Connection lifecycle¶
Use context managers or call close() explicitly:
with lynse.VectorDBClient("http://127.0.0.1:7637") as client:
db = client.get_database("app")
collection = db.get_collection("items")
print(collection.shape)
For long-lived services, create one client per process and reuse it.

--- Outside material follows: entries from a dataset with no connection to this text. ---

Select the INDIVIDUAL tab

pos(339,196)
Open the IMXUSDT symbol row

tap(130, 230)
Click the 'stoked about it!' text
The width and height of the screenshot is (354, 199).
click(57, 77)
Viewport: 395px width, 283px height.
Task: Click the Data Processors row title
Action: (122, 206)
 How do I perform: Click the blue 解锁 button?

Deployment decision table¶
| Situation | Recommended mode | Reason |
|---|---|---|
| Notebook or experiment | Local | Fastest setup and no server process. |
| Unit tests | Local with a temp directory | Easy cleanup and isolated data. |
| One Python service with one worker | Local or remote | Local is simpler; remote is better if you want health checks and metrics. |
| Web API with multiple workers | Remote | Avoid sharing one local path across independent processes. |
| Multiple applications sharing data | Remote | One server owns the data directory. |
| Windows host | Docker or WSL 2 | Native Windows is not supported. |
| Production container | Remote | Use persistent volume, API key, health checks, and metrics. |
Production checklist¶
- Pin the Python package and Docker image versions.

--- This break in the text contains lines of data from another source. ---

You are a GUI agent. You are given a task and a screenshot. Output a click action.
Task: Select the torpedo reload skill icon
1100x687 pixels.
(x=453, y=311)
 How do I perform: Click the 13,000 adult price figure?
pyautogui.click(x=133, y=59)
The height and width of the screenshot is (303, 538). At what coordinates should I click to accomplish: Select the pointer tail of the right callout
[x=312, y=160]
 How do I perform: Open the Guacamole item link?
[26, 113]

- Store data on a persistent disk or volume.
- Use the HTTP server for multi-process access.
- Enable API keys outside trusted local networks.
- Monitor
/healthz,/readyz, and/metrics. - Set request and payload limits for your workload.
- Take snapshots or exports before risky maintenance.
- Test restore in a separate database before relying on backups.
- Compare ANN recall against a flat baseline before changing index settings.